2. Windows Server 2016 or later. HTTP/2 support in IIS was introduced in Server 2016 / IIS 10. Windows Server 2012 R2 (IIS 8.5) does not support HTTP/2 regardless of the TLS configuration.
3. The cipher suite must support HTTP/2. HTTP/2 requires a cipher suite that supports forward secrecy (ECDHE or DHE key exchange). Specifically, HTTP/2 blacklists cipher suites from the TLS_NULL, TLS_RSA, RC4, DES, and 3DES families. Ensure your IIS TLS configuration uses modern ECDHE-based cipher suites.
4. The client must support HTTP/2. All modern browsers (Chrome 41+, Firefox 36+, Edge 12+, Safari 9+) support HTTP/2. HTTP clients like cURL support HTTP/2 with the --http2 flag when compiled with nghttp2.

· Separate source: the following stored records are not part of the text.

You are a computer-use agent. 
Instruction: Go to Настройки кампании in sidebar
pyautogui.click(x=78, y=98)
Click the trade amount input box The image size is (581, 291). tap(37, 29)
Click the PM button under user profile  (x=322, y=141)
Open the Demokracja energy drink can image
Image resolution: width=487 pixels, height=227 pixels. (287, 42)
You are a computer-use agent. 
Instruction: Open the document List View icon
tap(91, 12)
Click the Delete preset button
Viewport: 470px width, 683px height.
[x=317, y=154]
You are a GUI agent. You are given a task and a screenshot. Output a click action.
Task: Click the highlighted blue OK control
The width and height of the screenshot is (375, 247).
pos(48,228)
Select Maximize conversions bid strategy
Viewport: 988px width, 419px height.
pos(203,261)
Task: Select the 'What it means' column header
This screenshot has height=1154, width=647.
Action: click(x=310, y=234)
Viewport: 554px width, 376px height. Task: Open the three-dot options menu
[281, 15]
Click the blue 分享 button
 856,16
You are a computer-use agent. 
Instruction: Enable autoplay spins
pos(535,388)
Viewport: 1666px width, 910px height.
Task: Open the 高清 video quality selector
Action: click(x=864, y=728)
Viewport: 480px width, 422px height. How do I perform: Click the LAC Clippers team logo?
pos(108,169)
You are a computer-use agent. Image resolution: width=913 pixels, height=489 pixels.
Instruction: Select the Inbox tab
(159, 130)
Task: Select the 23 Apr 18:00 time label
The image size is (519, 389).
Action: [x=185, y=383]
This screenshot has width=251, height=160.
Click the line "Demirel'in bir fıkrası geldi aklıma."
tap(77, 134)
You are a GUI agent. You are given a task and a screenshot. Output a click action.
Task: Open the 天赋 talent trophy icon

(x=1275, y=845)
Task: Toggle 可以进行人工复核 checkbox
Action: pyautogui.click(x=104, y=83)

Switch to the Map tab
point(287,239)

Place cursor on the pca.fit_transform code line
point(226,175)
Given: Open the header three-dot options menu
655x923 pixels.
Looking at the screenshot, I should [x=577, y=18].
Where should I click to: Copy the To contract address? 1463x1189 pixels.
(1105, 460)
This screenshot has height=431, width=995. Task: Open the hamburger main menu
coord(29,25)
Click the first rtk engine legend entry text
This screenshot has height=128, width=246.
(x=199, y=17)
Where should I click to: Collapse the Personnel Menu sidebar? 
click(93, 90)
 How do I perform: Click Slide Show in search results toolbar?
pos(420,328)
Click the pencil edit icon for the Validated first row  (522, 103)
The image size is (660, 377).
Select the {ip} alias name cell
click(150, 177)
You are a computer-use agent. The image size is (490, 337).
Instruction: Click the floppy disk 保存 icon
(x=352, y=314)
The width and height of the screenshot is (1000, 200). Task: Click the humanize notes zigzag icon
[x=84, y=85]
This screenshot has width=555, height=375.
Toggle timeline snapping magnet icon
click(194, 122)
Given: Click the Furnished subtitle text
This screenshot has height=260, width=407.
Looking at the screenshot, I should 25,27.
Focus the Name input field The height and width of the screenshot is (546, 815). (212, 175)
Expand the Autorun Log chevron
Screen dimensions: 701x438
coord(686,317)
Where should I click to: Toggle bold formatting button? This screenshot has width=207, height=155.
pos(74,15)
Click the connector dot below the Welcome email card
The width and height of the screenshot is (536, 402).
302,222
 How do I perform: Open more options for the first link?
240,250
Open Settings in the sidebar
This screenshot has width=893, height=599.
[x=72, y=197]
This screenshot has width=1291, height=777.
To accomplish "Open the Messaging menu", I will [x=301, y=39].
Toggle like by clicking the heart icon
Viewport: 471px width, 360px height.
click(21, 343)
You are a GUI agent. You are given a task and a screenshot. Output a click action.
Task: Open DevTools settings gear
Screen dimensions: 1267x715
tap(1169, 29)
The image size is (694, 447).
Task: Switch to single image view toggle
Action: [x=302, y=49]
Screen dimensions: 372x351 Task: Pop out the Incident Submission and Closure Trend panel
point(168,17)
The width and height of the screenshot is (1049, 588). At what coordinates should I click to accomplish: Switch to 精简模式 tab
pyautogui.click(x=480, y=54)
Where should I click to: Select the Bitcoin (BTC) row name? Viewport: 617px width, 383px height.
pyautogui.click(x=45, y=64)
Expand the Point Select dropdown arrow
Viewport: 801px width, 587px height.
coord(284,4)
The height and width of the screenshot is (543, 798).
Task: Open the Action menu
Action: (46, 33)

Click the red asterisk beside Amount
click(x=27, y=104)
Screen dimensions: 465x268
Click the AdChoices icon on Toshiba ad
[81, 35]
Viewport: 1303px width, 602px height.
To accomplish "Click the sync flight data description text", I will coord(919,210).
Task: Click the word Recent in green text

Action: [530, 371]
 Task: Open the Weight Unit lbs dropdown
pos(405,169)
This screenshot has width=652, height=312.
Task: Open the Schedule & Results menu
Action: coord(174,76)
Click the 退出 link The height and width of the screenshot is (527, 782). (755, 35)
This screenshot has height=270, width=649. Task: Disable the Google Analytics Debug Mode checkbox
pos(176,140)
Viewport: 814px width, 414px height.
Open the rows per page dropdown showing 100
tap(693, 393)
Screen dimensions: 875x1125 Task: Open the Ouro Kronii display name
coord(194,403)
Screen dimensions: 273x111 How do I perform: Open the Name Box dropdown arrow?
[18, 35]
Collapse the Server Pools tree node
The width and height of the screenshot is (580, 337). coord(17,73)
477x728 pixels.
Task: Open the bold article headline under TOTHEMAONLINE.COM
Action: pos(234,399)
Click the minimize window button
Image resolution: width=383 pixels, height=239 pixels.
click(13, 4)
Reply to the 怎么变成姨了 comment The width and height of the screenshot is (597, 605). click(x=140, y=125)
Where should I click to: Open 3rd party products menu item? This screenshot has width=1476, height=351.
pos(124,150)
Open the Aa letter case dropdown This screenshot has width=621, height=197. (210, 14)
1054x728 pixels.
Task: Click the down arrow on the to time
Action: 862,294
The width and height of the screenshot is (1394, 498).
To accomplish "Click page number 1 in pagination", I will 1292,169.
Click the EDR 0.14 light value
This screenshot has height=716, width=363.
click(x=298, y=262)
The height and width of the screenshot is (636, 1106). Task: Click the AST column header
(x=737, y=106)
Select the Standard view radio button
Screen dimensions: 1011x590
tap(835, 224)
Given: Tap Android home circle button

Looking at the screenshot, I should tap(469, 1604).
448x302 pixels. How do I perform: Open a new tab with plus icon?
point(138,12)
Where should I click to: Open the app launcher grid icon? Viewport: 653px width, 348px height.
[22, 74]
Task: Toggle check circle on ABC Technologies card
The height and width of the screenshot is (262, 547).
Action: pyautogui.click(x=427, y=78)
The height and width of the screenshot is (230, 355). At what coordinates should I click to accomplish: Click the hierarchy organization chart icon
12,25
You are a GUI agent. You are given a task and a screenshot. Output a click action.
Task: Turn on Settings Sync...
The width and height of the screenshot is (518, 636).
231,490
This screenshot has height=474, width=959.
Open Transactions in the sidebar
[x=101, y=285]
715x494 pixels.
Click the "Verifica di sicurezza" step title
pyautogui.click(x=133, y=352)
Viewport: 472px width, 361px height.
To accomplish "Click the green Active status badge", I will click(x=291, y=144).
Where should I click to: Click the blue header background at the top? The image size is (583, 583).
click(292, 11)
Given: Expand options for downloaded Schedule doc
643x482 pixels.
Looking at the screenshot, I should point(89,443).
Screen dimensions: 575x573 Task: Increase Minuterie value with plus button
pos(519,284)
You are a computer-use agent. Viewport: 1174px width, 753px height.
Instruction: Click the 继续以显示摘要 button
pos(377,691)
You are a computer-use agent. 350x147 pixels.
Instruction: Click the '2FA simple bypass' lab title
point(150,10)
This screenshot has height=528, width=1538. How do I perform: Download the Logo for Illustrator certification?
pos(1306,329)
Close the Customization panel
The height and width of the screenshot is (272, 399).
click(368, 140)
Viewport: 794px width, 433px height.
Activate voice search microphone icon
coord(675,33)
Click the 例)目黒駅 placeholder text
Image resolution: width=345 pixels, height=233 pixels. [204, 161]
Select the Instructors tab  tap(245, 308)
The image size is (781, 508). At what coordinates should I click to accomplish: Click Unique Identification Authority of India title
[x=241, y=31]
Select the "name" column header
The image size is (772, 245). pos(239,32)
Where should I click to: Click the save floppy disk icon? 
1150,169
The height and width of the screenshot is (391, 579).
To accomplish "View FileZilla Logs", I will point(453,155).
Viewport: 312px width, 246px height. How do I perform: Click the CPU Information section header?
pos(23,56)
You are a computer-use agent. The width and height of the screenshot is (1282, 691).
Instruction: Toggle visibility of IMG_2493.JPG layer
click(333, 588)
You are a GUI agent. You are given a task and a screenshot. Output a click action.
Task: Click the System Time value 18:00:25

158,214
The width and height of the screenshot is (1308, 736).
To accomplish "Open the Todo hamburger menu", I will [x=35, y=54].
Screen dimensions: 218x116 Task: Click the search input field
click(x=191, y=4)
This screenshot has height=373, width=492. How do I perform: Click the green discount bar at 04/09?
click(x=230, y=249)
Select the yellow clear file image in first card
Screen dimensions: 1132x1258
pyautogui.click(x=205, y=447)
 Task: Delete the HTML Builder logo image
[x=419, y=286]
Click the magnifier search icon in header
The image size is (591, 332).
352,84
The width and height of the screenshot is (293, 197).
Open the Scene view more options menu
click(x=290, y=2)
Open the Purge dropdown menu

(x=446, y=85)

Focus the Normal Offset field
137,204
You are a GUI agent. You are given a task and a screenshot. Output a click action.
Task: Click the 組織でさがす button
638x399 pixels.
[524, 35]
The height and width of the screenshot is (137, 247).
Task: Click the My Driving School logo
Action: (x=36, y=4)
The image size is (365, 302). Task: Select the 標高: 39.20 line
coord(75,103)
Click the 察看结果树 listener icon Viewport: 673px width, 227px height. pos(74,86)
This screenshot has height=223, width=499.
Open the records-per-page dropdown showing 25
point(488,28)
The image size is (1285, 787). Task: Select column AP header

Verifying HTTP/2 is Enabled in IIS
HTTP/2 is enabled globally by default in IIS 10. Verify the protocol settings:
# Check the HTTP/2 protocol setting at the site level
Get-WebConfigurationProperty -pspath "MACHINE/WEBROOT/APPHOST" `
-filter "system.applicationHost/sites/site[@name='Default Web Site']/limits" `
-name "*"
# Check server-level HTTP/2 settings
Get-WebConfigurationProperty -pspath "MACHINE/WEBROOT/APPHOST" `
-filter "system.applicationHost/protocols/add[@name='http']" `
-name "*"
HTTP/2 can be explicitly disabled at the site level, which is sometimes done for compatibility with older proxies or load balancers that don’t understand HTTP/2 framing:
# Disable HTTP/2 for a specific site (rarely needed)
Set-WebConfigurationProperty -pspath "MACHINE/WEBROOT/APPHOST" `
-filter "system.applicationHost/sites/site[@name='MySite']" `
-name "protocols" -value "http" # Excludes "http2"
# Re-enable HTTP/2 for a site
Set-WebConfigurationProperty -pspath "MACHINE/WEBROOT/APPHOST" `
-filter "system.applicationHost/sites/site[@name='MySite']" `
-name "protocols" -value "http,http2"
You can also disable HTTP/2 system-wide via registry if needed for troubleshooting:
# Disable HTTP/2 globally (requires IIS restart)
New-ItemProperty -Path "HKLM:SYSTEMCurrentControlSetServicesHTTPParameters" `
-Name "EnableHttp2Tls" -Value 0 -PropertyType DWORD -Force
# Re-enable
Set-ItemProperty -Path "HKLM:SYSTEMCurrentControlSetServicesHTTPParameters" `
-Name "EnableHttp2Tls" -Value 1
iisreset /restart
Testing HTTP/2 with curl
The fastest way to confirm a server is serving HTTP/2 is with cURL. Windows Server 2022 ships with cURL 7.x which supports HTTP/2:
# Test HTTP/2 - should show "HTTP/2 200" in the response
curl -I --http2 https://www.yourdomain.com
# Verbose output showing ALPN negotiation
curl -v --http2 https://www.yourdomain.com 2>&1 | Select-String -Pattern "ALPN|HTTP/"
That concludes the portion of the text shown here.